- Reading passage -
‘Homeschool Act’ changes create more problems, could traumatize kids

Mailee Smith

Senior Director of Labor Policy and Staff Attorney

Mailee Smith
April 9, 2025

‘Homeschool Act’ changes create more problems, could traumatize kids

Bill sponsors for a second time amended the ‘Homeschool Act’ as they tried to blunt the heavy criticism of the constitutional, parenting and privacy rights it could trample. Illinois Policy expert testimony showed the changes create more problems with the bill.

The “Homeschool Act” was amended in an effort to curb some of the historic opposition to it and the government overreach it would enable, but some of the changes make the bill even worse.

The changes quickly drew new opposition: 41,000 people in less than 24 hours used the Illinois General Assembly’s website to publicly oppose the changes. That followed 51,328 opponents on the bill’s first amendment and 42,393 on the original version of the bill – all records for any bill since the legislature implemented the witness system.

- Provided information -
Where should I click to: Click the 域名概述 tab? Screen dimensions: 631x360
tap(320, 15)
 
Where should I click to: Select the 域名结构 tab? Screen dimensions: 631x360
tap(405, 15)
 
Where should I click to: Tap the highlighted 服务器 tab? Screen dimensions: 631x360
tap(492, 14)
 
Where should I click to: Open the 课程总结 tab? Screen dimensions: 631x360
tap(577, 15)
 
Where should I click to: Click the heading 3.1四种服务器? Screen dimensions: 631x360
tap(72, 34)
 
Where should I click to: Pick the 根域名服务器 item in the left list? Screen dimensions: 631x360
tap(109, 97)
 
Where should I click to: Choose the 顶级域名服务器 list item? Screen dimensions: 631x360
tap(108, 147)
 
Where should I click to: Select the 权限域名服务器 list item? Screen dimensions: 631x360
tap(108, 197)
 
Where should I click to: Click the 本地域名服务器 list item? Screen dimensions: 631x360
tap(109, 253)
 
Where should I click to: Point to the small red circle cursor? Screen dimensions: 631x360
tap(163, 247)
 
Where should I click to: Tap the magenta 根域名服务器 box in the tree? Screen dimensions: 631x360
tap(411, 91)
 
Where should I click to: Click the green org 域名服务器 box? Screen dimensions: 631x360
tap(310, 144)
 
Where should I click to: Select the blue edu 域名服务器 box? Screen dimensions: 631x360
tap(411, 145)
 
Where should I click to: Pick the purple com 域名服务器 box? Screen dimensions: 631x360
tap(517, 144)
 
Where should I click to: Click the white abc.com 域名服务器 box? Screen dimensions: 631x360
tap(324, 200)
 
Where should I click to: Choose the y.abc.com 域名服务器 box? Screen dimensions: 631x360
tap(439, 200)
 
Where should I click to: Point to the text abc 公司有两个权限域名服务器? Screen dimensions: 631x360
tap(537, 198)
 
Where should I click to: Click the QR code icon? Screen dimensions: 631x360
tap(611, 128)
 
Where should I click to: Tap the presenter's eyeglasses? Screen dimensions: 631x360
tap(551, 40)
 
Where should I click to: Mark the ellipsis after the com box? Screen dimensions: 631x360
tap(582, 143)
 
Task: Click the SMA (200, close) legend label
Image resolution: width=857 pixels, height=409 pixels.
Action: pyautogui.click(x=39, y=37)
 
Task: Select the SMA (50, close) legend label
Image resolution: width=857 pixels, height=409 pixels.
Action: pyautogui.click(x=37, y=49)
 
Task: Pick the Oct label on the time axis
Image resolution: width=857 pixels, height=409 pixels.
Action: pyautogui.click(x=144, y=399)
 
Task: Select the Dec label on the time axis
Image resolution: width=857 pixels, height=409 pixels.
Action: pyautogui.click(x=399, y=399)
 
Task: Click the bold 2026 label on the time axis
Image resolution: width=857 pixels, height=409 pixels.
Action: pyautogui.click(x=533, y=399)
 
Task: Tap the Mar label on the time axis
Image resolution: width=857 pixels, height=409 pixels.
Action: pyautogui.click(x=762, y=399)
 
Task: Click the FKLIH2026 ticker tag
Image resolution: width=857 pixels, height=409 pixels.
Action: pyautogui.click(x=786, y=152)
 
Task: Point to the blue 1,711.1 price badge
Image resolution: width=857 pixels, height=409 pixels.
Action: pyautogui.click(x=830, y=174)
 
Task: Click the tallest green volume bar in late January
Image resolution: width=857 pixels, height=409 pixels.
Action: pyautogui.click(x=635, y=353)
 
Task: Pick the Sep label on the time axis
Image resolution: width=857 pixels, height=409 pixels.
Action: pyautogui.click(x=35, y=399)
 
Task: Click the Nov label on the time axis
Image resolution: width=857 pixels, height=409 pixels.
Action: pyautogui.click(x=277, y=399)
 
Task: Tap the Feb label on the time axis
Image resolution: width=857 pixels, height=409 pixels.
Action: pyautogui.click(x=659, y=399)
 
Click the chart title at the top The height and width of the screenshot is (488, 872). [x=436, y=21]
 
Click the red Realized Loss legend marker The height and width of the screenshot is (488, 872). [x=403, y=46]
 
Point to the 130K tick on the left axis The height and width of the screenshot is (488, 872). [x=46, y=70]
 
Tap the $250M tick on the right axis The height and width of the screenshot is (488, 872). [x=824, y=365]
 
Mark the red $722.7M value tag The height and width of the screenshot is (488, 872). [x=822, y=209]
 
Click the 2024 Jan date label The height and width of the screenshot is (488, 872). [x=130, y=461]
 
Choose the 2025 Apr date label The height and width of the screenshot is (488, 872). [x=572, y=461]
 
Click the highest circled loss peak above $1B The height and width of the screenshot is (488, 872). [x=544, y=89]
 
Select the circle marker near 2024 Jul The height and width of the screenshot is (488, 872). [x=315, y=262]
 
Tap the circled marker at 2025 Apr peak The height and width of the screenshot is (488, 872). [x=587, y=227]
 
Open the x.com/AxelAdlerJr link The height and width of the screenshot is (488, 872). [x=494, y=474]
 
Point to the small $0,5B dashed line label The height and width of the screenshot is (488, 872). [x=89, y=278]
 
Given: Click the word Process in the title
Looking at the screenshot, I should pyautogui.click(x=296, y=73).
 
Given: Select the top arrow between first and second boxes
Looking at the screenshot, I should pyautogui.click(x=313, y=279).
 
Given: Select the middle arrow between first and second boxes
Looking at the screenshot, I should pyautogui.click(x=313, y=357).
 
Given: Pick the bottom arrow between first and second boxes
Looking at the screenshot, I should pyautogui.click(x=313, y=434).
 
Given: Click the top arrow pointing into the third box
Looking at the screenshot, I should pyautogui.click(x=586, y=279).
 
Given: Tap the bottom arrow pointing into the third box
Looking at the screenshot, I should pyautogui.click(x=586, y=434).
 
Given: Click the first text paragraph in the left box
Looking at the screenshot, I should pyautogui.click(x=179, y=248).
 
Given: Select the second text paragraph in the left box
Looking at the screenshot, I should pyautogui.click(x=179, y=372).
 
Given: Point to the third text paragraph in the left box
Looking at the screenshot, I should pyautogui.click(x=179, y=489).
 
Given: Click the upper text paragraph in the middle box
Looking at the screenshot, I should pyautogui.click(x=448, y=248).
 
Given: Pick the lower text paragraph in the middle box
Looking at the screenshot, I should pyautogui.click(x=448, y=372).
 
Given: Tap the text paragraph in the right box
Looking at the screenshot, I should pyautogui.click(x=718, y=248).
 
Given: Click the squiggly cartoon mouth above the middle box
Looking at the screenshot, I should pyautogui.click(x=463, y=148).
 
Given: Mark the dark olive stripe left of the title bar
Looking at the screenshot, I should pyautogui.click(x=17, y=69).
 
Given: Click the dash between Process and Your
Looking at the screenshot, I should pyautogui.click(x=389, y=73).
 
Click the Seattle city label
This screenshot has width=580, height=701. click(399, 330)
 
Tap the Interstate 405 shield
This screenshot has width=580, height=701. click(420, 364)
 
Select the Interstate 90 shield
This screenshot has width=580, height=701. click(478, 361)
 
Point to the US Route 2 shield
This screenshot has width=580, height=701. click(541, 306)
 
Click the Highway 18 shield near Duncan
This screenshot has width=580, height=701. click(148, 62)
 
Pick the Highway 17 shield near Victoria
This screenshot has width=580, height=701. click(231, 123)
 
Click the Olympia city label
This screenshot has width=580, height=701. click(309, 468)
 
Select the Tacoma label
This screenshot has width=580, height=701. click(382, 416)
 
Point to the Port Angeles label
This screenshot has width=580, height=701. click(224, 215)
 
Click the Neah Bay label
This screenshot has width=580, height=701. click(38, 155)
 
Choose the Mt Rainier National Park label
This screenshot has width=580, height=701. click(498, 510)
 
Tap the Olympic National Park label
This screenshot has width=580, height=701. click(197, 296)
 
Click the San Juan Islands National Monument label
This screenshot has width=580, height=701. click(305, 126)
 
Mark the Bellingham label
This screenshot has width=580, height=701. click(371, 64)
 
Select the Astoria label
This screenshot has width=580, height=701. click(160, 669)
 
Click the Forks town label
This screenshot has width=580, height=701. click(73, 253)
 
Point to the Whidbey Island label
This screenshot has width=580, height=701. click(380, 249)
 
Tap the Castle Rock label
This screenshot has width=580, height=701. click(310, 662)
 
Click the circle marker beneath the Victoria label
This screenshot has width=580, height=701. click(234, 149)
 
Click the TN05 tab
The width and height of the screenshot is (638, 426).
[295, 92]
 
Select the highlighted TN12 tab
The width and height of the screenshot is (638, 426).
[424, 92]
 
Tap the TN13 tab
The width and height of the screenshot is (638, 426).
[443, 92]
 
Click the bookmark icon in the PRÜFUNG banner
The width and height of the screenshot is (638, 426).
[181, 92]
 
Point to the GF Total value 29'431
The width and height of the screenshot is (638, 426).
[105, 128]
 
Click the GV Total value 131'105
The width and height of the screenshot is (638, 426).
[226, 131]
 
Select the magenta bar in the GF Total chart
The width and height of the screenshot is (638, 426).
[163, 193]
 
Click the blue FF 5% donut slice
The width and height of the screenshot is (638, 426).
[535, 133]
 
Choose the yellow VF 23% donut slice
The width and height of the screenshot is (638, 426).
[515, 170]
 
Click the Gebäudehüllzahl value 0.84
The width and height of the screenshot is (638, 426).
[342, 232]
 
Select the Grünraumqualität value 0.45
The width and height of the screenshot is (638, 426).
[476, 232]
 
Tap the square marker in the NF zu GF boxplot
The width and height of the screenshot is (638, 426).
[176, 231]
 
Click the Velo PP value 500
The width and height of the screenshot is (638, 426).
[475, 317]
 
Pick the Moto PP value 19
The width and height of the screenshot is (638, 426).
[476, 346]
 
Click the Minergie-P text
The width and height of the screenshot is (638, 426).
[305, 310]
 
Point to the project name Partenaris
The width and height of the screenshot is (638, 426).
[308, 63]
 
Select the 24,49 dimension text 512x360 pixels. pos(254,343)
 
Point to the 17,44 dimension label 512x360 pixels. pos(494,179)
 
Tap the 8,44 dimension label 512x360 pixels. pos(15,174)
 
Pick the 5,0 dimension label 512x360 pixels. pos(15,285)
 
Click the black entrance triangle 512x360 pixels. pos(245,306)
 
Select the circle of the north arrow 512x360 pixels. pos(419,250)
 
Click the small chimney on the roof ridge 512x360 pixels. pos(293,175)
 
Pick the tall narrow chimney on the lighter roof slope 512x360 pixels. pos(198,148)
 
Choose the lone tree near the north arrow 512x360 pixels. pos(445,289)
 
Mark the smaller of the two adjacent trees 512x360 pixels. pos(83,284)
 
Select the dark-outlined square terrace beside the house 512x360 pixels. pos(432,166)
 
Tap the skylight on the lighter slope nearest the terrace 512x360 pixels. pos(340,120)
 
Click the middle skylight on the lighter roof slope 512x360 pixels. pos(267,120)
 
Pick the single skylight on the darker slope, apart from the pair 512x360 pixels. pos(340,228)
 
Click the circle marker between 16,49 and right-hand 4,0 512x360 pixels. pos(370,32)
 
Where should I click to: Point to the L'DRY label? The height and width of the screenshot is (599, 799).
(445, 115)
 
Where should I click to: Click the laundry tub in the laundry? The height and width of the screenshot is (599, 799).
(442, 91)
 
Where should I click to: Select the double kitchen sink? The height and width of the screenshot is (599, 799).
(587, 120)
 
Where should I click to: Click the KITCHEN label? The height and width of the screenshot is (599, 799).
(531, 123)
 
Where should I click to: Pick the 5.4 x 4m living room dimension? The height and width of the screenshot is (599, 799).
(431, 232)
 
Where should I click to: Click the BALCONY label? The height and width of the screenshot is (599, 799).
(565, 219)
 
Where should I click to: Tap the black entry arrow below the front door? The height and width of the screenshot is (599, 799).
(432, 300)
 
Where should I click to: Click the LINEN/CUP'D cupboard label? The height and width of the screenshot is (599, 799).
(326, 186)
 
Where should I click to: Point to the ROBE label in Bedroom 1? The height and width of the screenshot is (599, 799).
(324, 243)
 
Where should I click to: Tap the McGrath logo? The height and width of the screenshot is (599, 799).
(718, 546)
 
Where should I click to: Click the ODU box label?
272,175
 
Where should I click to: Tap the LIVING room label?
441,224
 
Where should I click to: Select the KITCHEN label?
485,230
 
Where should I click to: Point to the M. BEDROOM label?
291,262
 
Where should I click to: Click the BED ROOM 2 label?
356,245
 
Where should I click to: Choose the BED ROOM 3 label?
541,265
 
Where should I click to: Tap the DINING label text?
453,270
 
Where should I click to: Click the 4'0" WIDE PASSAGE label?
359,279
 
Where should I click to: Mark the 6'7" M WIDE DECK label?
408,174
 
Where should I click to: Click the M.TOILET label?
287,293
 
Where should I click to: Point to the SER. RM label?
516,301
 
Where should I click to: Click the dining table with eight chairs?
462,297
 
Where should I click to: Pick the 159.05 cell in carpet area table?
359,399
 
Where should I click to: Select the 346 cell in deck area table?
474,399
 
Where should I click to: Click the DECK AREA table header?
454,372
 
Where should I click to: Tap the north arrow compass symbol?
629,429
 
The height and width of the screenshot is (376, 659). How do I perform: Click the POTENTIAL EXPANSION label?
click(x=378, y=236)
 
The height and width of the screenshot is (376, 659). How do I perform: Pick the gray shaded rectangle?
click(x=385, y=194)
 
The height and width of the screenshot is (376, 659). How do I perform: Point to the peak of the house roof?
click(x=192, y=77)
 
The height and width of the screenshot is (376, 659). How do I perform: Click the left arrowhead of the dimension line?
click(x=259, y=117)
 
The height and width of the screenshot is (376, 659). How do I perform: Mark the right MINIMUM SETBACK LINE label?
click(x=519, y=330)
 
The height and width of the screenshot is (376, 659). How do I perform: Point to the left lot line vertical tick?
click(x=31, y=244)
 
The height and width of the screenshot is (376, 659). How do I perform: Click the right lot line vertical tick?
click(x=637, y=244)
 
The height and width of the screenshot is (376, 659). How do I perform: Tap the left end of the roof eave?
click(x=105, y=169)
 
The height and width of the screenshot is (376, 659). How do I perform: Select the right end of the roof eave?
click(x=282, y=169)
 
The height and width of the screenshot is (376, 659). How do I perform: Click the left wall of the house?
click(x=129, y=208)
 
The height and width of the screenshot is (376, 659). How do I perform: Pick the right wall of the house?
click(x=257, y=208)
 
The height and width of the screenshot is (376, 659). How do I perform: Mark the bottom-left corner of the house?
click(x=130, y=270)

- Required tasks -
[A] According to the Homeschool Act article, how many people used the Illinois General Assembly's website to oppose the latest changes in less than 24 hours?
[B] Rewrite the Homeschool Act article from "Senior Director of" to "with the bill.", swapping "heavy criticism" for "strong criticism".
[C] Summarize the Homeschool Act article in two sentences.

- Solutions for each task -
[A] 41,000 people.

[B]
Senior Director of Labor Policy and Staff Attorney

Mailee Smith
April 9, 2025

‘Homeschool Act’ changes create more problems, could traumatize kids

Bill sponsors for a second time amended the ‘Homeschool Act’ as they tried to blunt the strong criticism of the constitutional, parenting and privacy rights it could trample. Illinois Policy expert testimony showed the changes create more problems with the bill.

[C] Bill sponsors amended the "Homeschool Act" a second time to blunt criticism over the constitutional, parenting and privacy rights it could trample, but Illinois Policy expert testimony showed the changes create more problems and make the bill even worse. The changes drew 41,000 opponents in less than 24 hours, after 51,328 opposed the first amendment and 42,393 opposed the original version, all records for any bill since the legislature implemented the witness system.